Task input below:

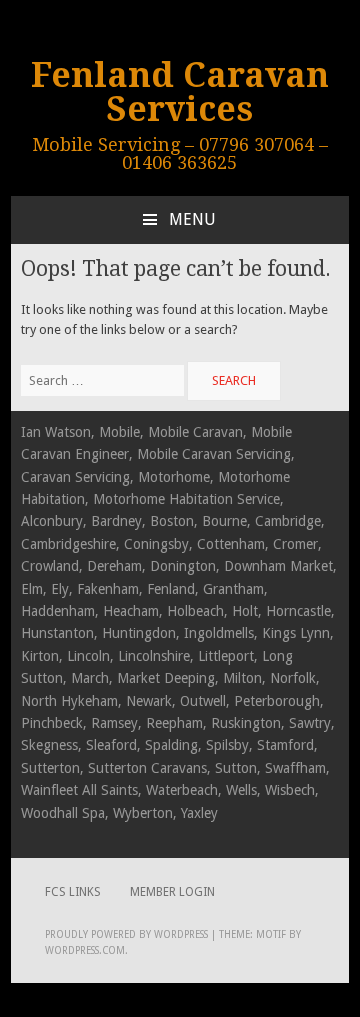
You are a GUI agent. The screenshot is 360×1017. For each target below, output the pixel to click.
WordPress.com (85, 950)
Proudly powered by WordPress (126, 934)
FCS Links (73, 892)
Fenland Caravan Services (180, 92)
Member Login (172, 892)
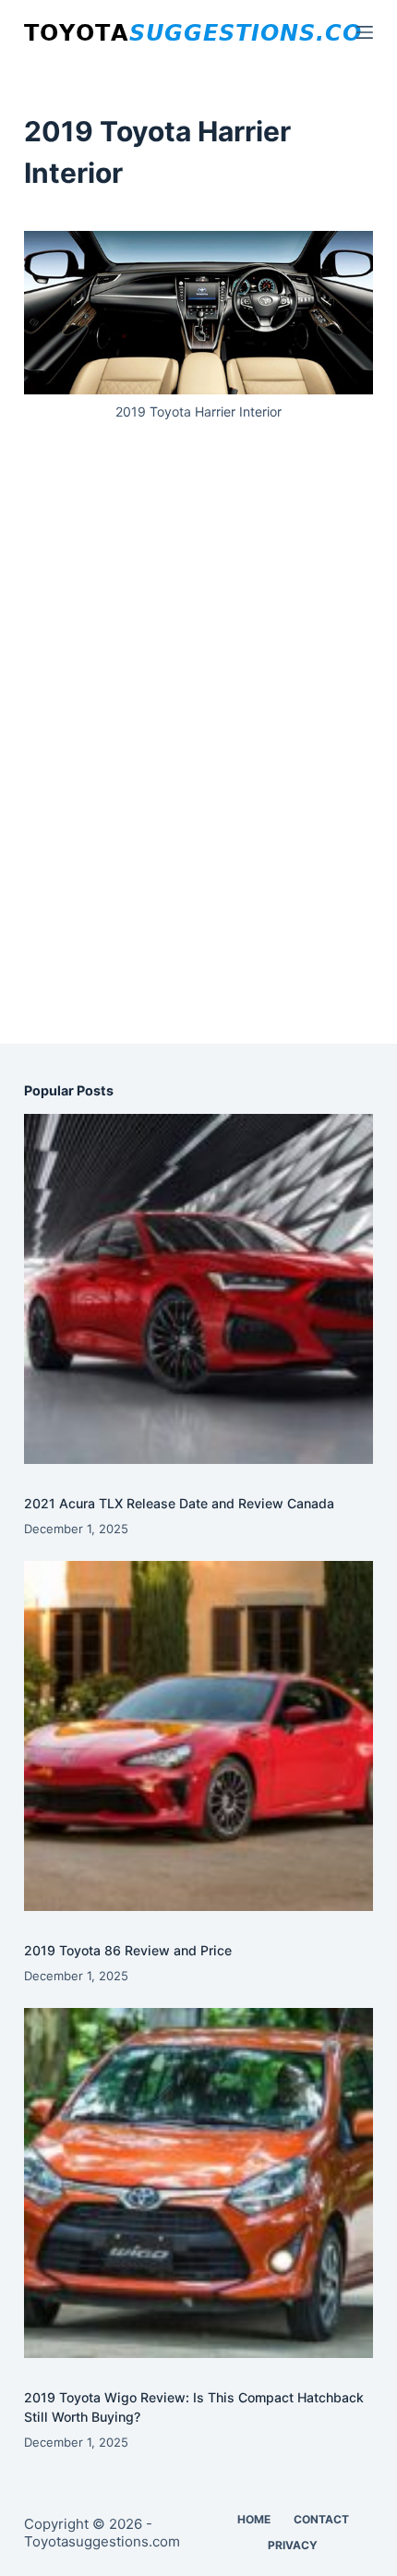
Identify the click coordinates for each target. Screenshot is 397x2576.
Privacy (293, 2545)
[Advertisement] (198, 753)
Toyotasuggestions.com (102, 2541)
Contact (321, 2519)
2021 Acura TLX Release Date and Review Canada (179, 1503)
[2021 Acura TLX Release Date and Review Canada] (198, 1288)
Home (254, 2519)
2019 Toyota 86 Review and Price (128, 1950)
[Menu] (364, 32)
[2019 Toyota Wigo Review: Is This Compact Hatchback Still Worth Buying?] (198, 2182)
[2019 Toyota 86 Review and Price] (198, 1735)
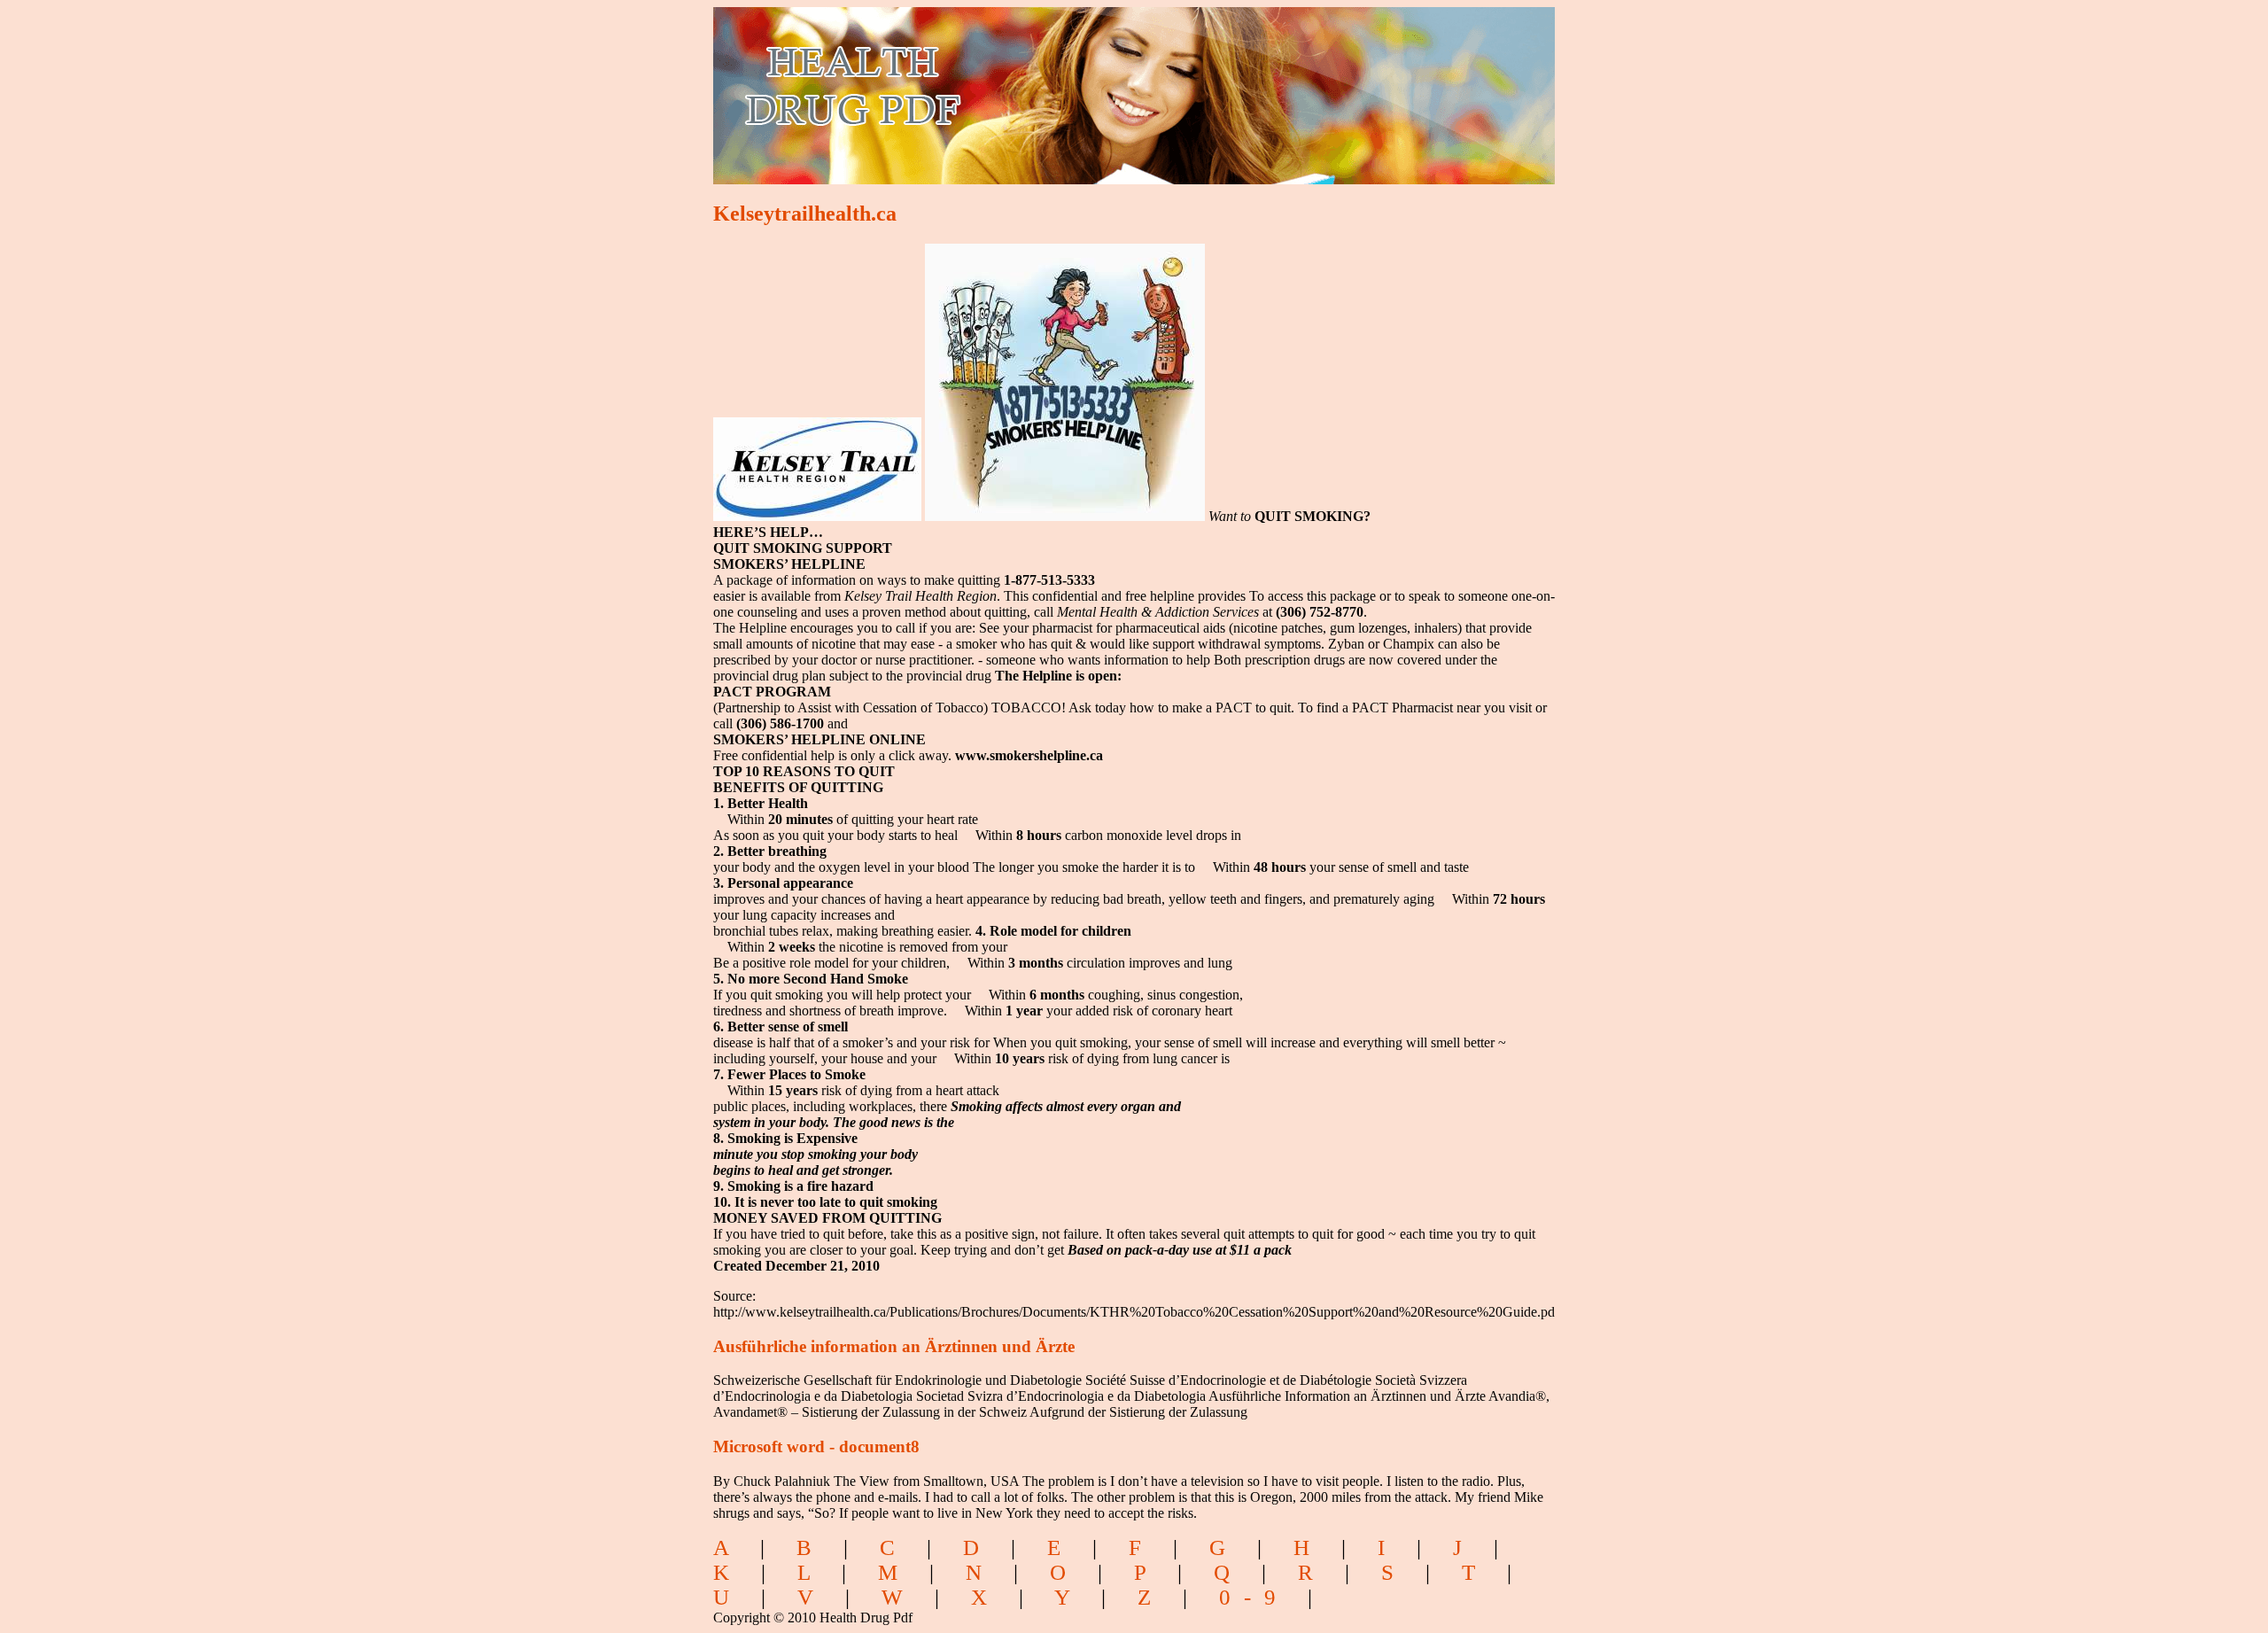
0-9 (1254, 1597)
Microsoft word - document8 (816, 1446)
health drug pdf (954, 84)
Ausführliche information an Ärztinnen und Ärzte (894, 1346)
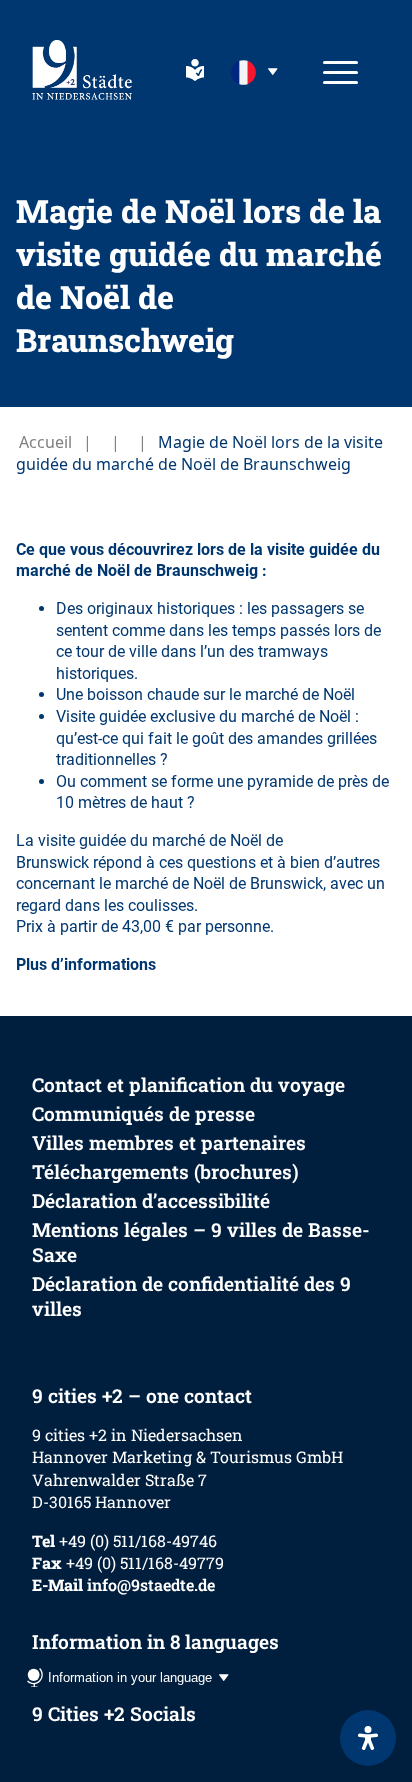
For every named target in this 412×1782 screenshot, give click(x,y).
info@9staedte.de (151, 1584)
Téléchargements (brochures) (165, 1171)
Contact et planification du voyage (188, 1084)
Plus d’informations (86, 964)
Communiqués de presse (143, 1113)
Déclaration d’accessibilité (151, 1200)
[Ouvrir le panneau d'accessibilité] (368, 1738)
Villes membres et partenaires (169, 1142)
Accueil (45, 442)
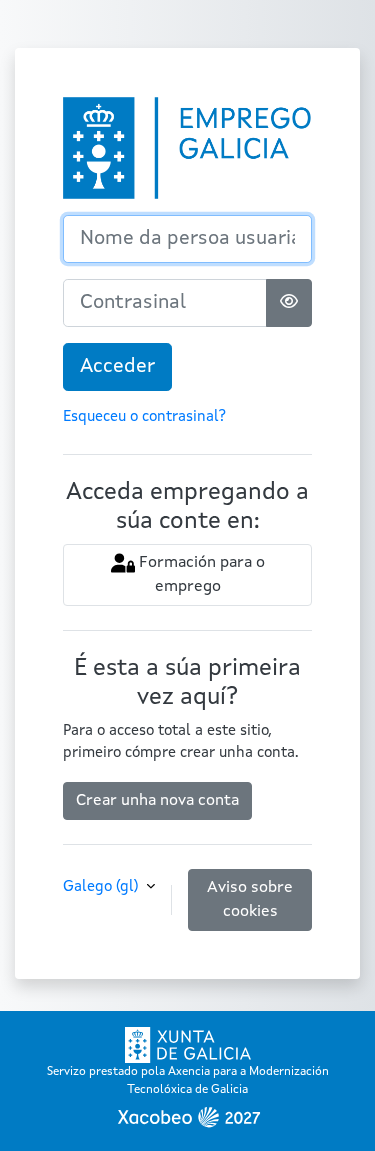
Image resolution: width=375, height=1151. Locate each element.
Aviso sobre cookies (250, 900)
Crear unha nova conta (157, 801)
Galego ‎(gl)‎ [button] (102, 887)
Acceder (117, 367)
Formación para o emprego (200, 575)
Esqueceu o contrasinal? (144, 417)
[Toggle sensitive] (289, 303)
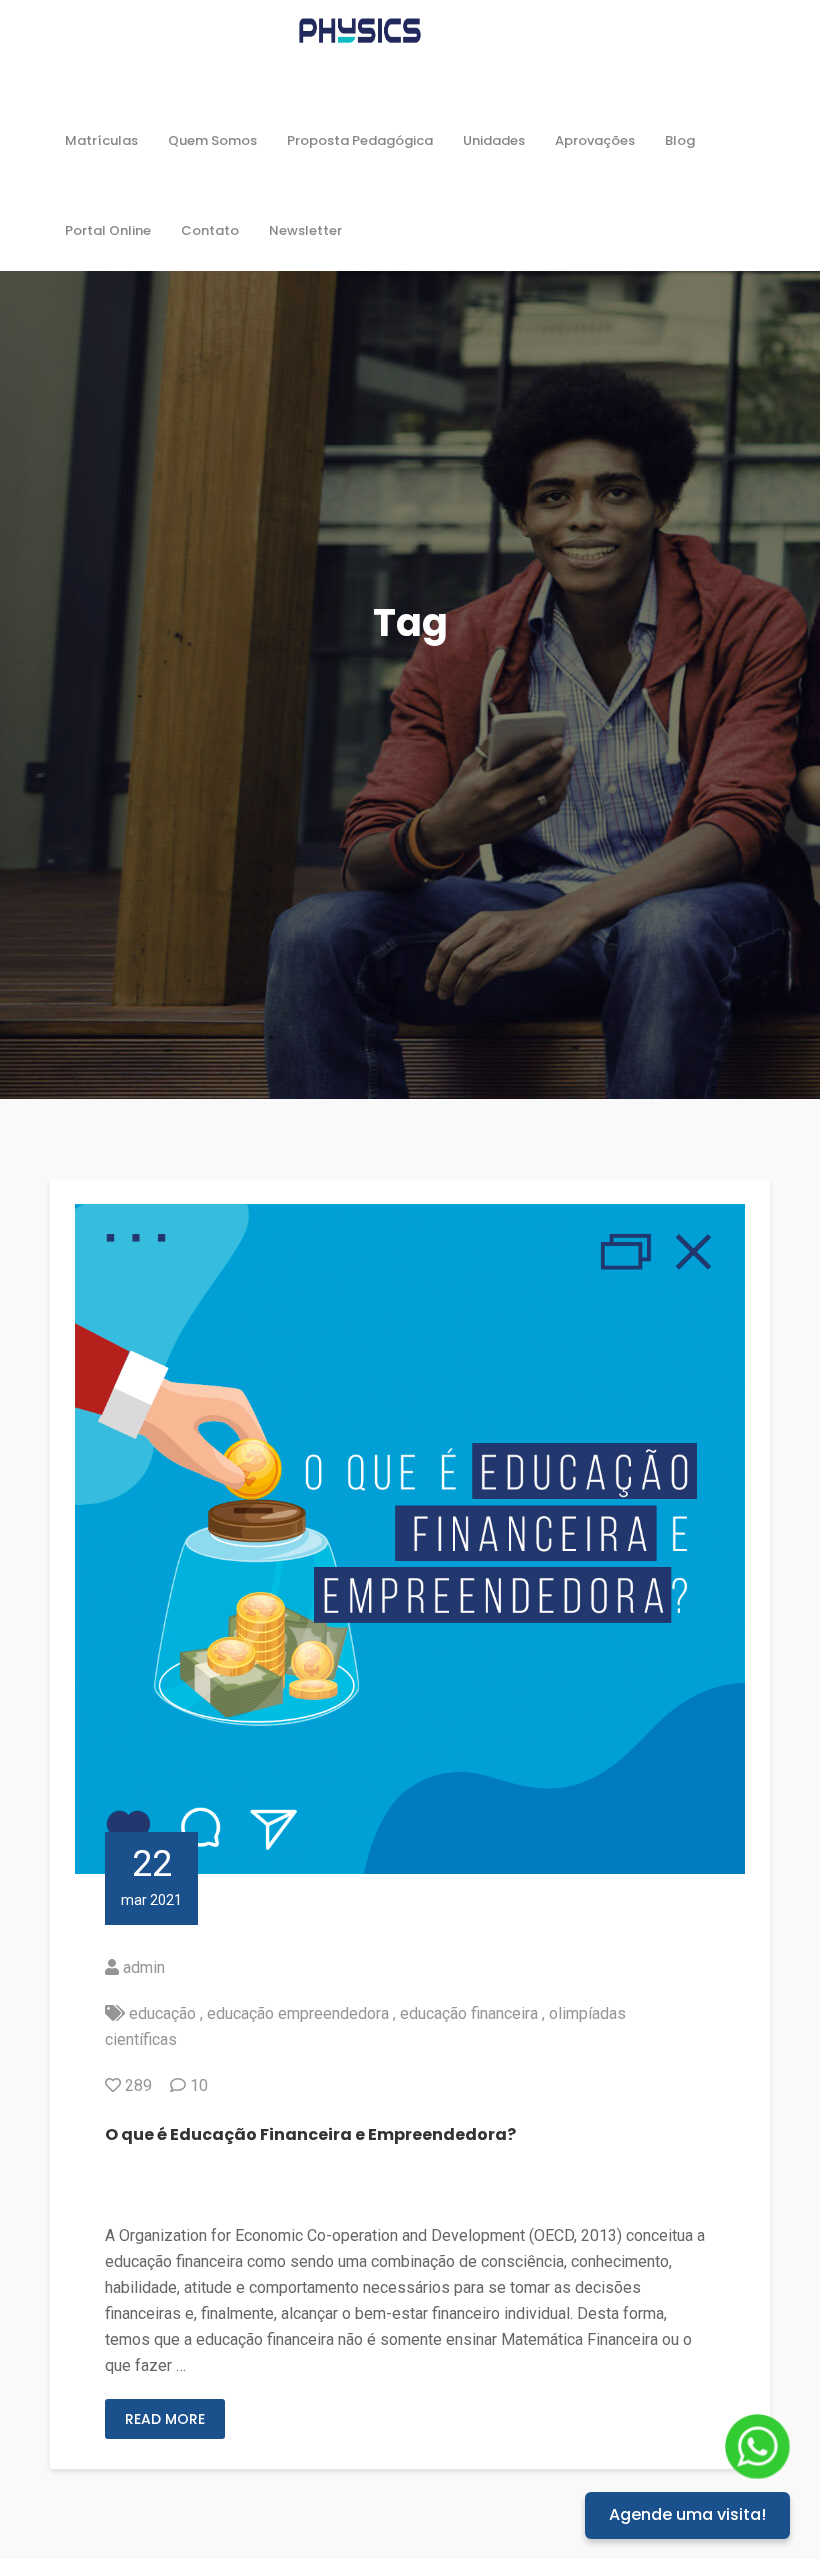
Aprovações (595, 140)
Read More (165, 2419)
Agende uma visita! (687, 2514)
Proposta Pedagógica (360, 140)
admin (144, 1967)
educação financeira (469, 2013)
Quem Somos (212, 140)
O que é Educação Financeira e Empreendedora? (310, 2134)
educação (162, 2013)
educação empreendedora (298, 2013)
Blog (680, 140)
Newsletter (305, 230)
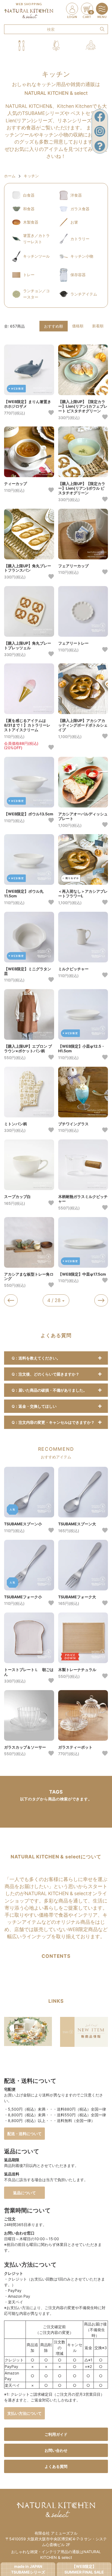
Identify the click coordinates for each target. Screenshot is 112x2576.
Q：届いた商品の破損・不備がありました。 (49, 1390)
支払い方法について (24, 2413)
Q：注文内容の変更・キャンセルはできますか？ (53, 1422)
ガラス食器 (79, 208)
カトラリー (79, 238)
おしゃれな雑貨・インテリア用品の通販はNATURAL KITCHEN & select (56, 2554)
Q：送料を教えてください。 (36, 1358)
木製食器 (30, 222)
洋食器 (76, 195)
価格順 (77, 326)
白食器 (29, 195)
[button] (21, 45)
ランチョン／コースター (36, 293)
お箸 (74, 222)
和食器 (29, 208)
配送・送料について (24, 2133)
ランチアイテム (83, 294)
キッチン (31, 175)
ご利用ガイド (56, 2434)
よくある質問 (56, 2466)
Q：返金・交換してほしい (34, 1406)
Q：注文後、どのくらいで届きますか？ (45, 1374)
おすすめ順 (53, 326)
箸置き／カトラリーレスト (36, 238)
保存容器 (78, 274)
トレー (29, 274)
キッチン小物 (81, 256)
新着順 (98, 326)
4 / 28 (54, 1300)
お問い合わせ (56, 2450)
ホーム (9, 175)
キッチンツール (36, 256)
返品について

End of Task input.

What you should do –
Repeat word for word the lines running from the line containing "木製食器 (30, 222)" to the end of the entries above, inclusive.

Response to the task –
木製食器 (30, 222)
洋食器 (76, 195)
価格順 (77, 326)
白食器 (29, 195)
[button] (21, 45)
ランチョン／コースター (36, 293)
お箸 (74, 222)
和食器 (29, 208)
配送・送料について (24, 2133)
ランチアイテム (83, 294)
キッチン (31, 175)
ご利用ガイド (56, 2434)
よくある質問 (56, 2466)
Q：返金・交換してほしい (34, 1406)
Q：注文後、どのくらいで届きますか？ (45, 1374)
おすすめ順 (53, 326)
箸置き／カトラリーレスト (36, 238)
保存容器 (78, 274)
トレー (29, 274)
キッチン小物 (81, 256)
新着順 (98, 326)
4 / 28 (54, 1300)
お問い合わせ (56, 2450)
ホーム (9, 175)
キッチンツール (36, 256)
返品について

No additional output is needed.